A l'aéroport de Genève-Cointrin, la répression antisyndicale met les gaz. Vingt travailleurs de Swissport qui ont participé à une pause syndicale se sont vus signifier un blâme avec menace de licenciement. Dans le cadre du renouvellement de la Convention collective de travail (CCT) de cette société d'assistance au sol, le Syndicat des services publics (SSP) a déposé, après l'échec d'une procédure de conciliation devant la Chambre des relations collectives de travail (CRCT), un préavis de grève. Tous les deux ans, la renégociation de la CCT est l'objet d'un conflit social dans cette entreprise fondée par Swissair et désormais en mains chinoises. En février 2015, 300 salariés avaient pu, en débrayant durant trois heures, empêcher une détérioration de leurs conditions salariales. Cette fois, Swissport propose de diminuer le nombre de paliers salariaux, qui permettent d'être augmenté automatiquement les premières années d'engagement, au profit d'une prime unique de 400 francs. «Cette prime ne compensera pas ce que les travailleurs perdront avec la diminution du nombre de paliers», explique Jamshid Pouranpir, secrétaire syndical du SSP. La question n'est pas sans importance, les salaires les moins élevés chez Swissport étant situés sous la barre des 4000 francs et le salaire moyen n'atteignant pas 5000 francs. Push, une association du personnel, a accepté les termes de l'accord et convenu d'une CCT avec la direction de Swissport. «Push, qui n'est pas reconnu par l'Union syndicale suisse (USS), a signé une CCT au rabais, qui constitue un recul pour le droit des travailleurs», juge Jamshid Pouranpir. Le SSP aimerait au contraire obtenir une augmentation de salaire et intégrer dans la CCT les auxiliaires, qui représentent 40% des effectifs et dont le statut est précaire. Un débrayage pourrait donc intervenir à tout moment ces jours. La fin de l'année est une période de forte affluence à l'aéroport et il n'y a que deux concessions d'assistance au sol. Un mouvement social chez Swissport créerait une situation chaotique.
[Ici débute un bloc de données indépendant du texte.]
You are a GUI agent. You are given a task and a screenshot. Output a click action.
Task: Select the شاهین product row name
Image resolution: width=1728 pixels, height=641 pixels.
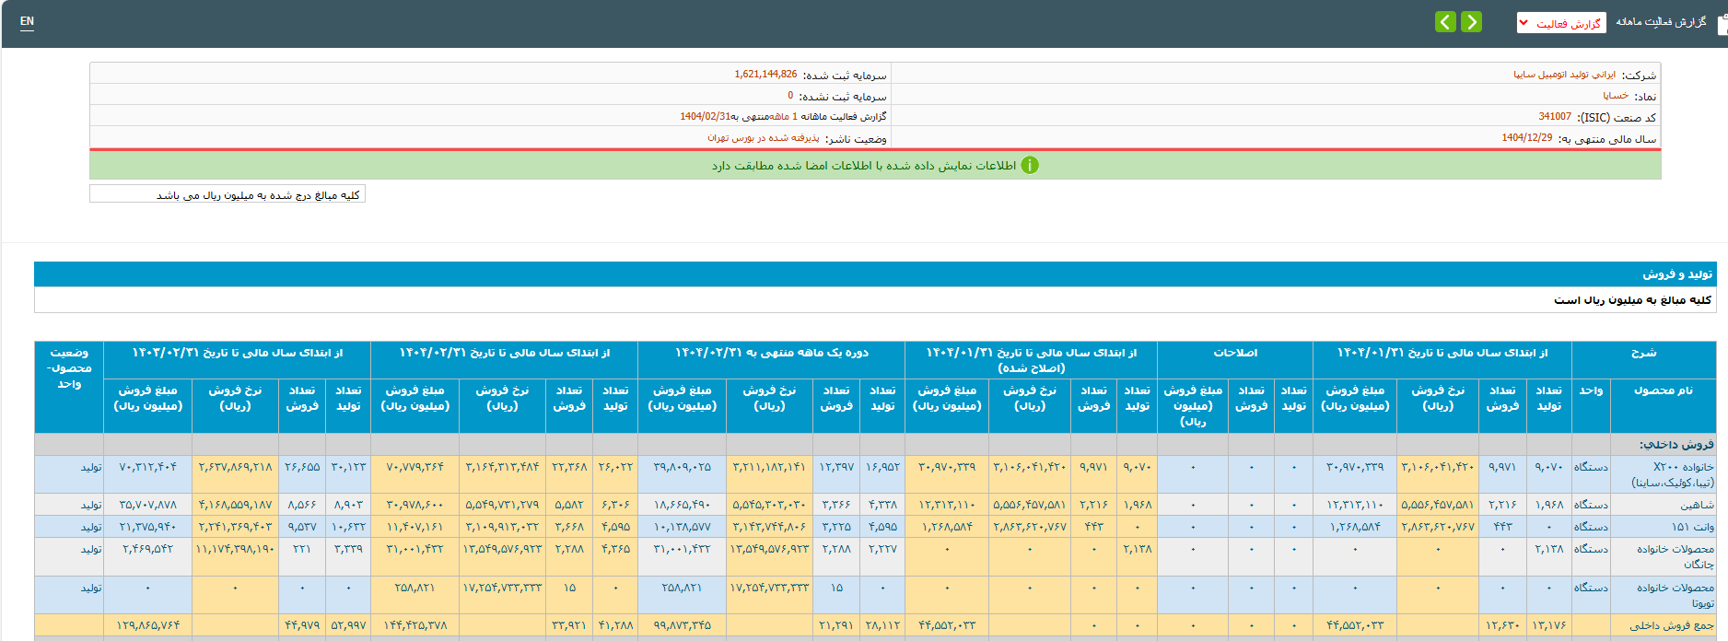(x=1697, y=505)
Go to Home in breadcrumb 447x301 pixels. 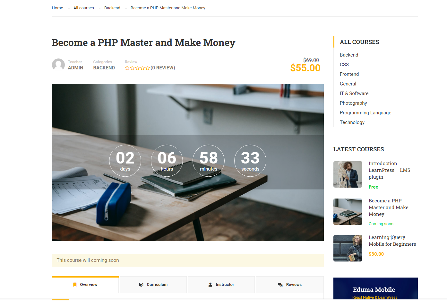(57, 8)
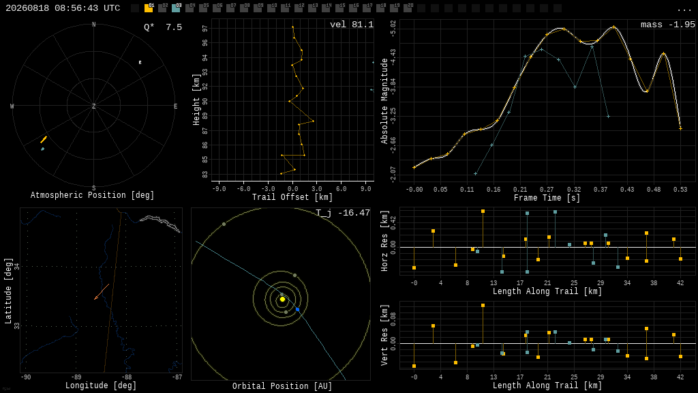The height and width of the screenshot is (393, 698).
Task: Click the T_j -16.47 orbital label
Action: (x=343, y=213)
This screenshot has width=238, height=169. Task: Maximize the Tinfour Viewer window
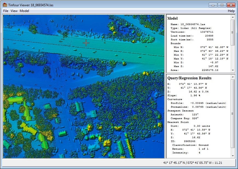222,5
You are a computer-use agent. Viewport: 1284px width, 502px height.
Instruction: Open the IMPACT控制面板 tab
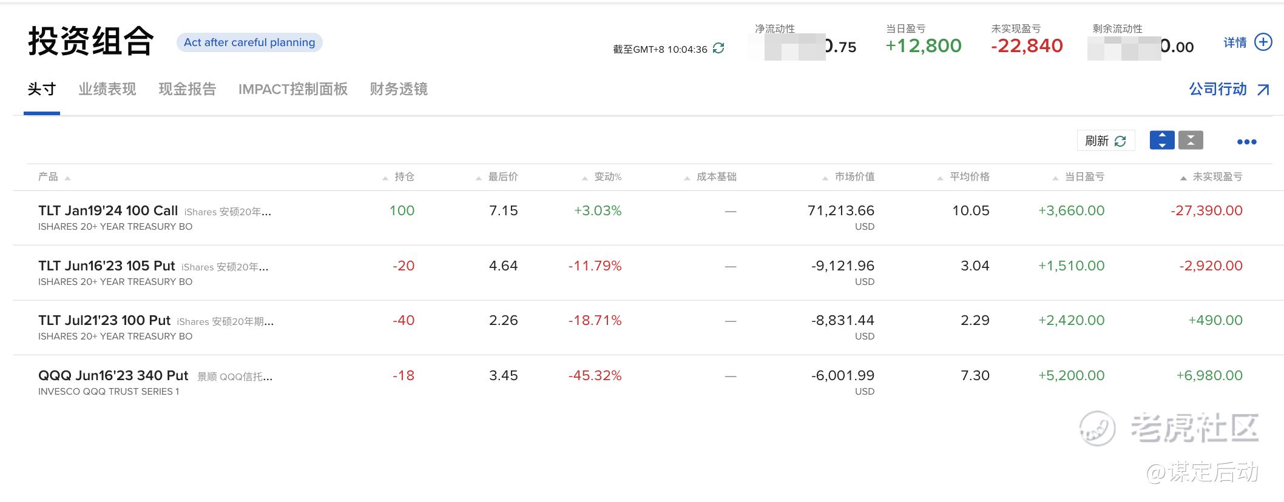[293, 90]
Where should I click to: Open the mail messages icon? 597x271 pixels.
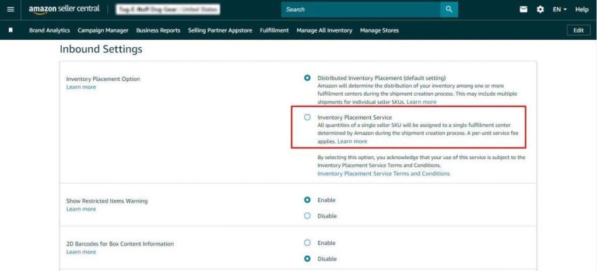pyautogui.click(x=524, y=9)
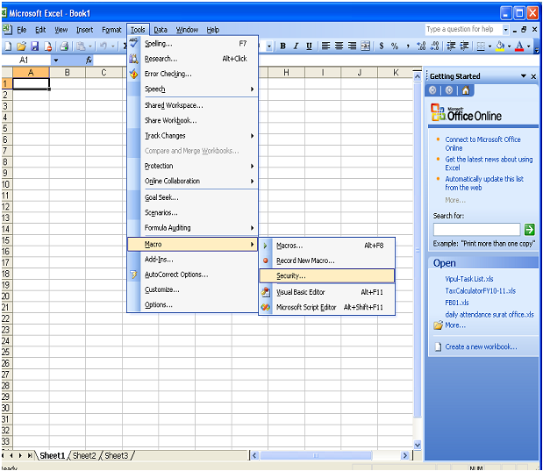Open the Font Color dropdown arrow

click(x=529, y=46)
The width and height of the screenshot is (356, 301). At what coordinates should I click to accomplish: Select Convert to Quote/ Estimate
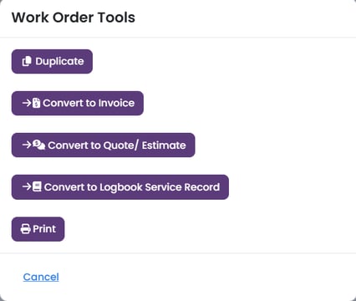click(103, 145)
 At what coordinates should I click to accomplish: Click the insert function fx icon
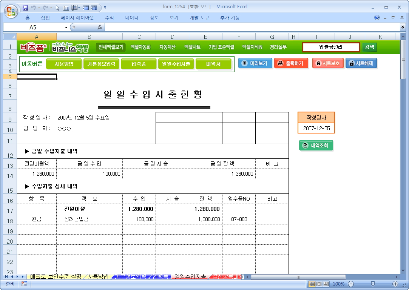(100, 27)
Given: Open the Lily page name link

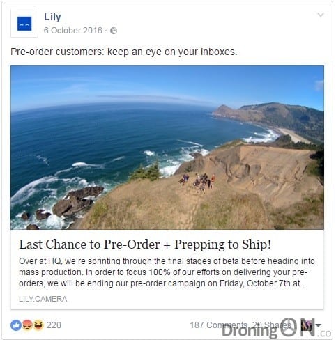Looking at the screenshot, I should (x=52, y=17).
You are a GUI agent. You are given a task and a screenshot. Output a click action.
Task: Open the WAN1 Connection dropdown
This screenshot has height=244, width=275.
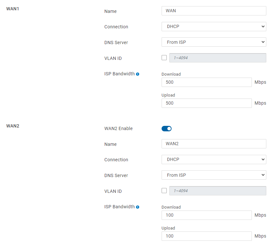click(214, 27)
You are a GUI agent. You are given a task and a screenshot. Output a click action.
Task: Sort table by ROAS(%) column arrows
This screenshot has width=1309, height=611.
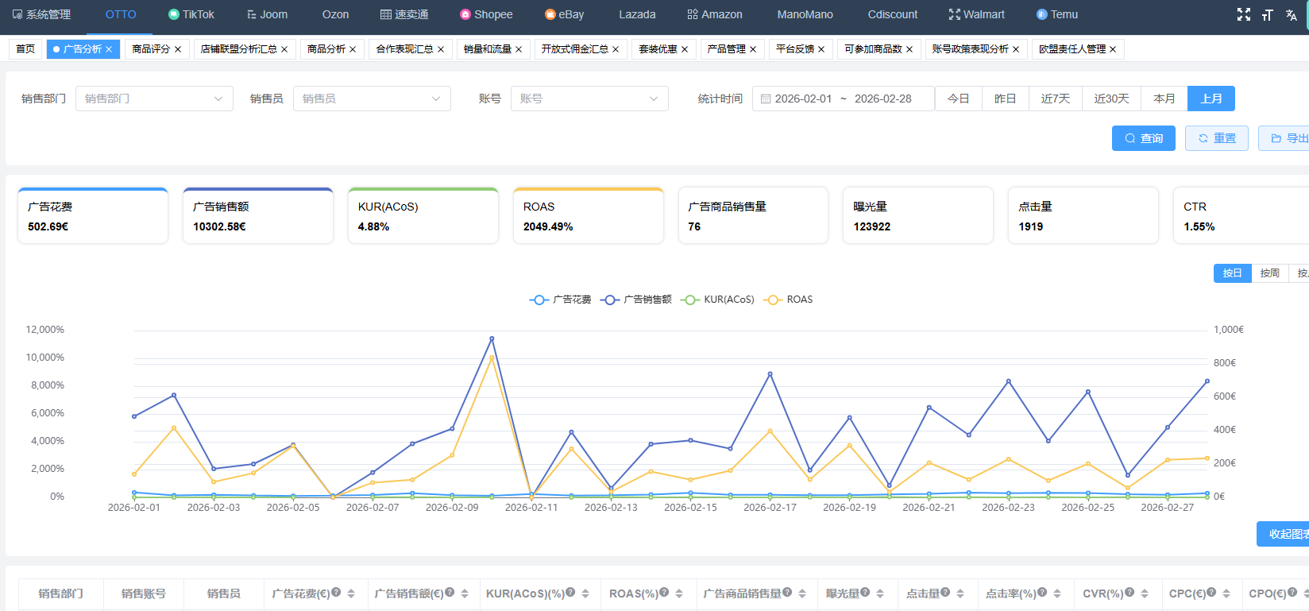[679, 594]
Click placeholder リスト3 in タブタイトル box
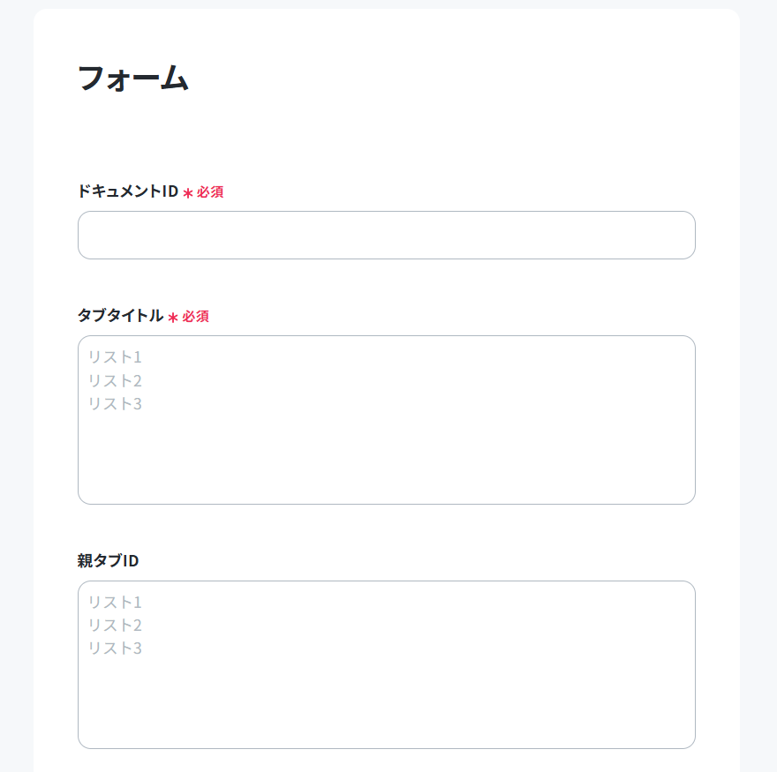777x772 pixels. coord(115,403)
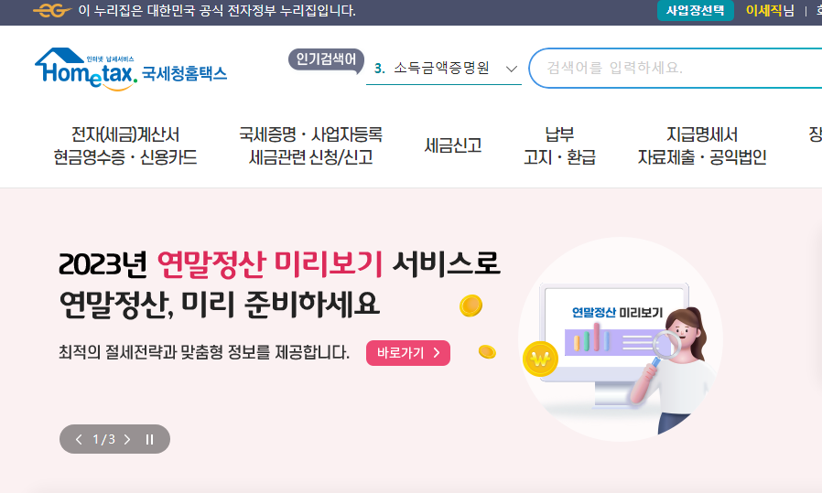The height and width of the screenshot is (493, 822).
Task: Click the woman with magnifier illustration
Action: click(x=676, y=367)
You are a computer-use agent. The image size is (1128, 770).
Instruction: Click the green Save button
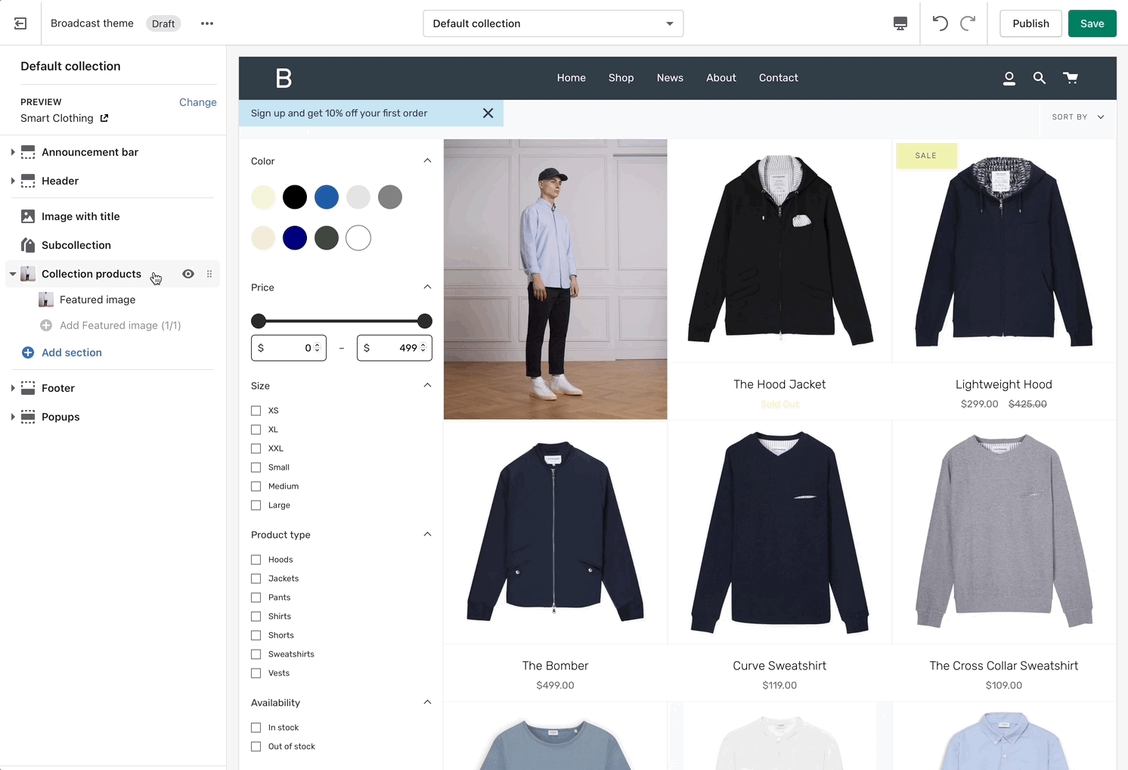(x=1092, y=23)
Le 9 décembre, le SSP a invité les travailleurs à une pause syndicale. Vingt salariés, sur le millier de collaborateurs de Swissport, ont répondu à l'appel et discuté durant une petite heure du conflit et de la suite à donner au mouvement. La décision a été prise d'organiser un débrayage prochainement. Les participants à cette réunion ont immédiatement été convoqués par la direction qui leur a signifié un blâme avec menace de licenciement sous prétexte de violation de la paix du travail et de non-respect de la CCT signée avec Push. «Tout collaborateur qui se joint à des mesures de lutte s'expose à des sanctions», peut-on lire dans le courrier qui leur a été remis. «Le droit de grève est très clairement remis en cause», estime Jamshid Pouranpir.

Violation de la liberté syndicale
«Il s'agit d'une violation évidente de la liberté syndicale et de la liberté d'expression des travailleurs qui ont participé à une discussion sur le renouvellement de la CCT», corrobore Luca Cirigliano, secrétaire central de l'USS. «La base légale est constituée de l'article 28 de la Constitution fédérale sur la liberté syndicale et de la convention 98 de l'Organisation internationale du travail concernant le droit d'organisation et de négociation collective. Dans le cadre du renouvellement d'une CCT, les salariés ont le droit de prendre des mesures de lutte. L'employeur n'a pas le droit de licencier des employés si les actions menées sont légales. Ces travailleurs de Swissport n'ont rien cassé et n'ont agressé personne», explique le juriste, spécialiste en droit du travail. «Mais nous soulevons depuis longtemps le problème du manque de protection en Suisse contre ce type de licenciement. Même si la justice peut reconnaître l'illégalité d'un licenciement pour ce motif, il n'est pas prévu de réintégration dans l'entreprise; il est seulement accordé trois ou quatre mois de salaire à titre d'indemnité.»
«A la mobilisation du personnel, Swissport a choisi, avec l'appui de la direction de l'aéroport, la voie de la répression syndicale. L'entreprise est soutenue en haut lieu afin d'empêcher le SSP de faire son travail», conclut Jamshid Pouranpir. Affaire à suivre.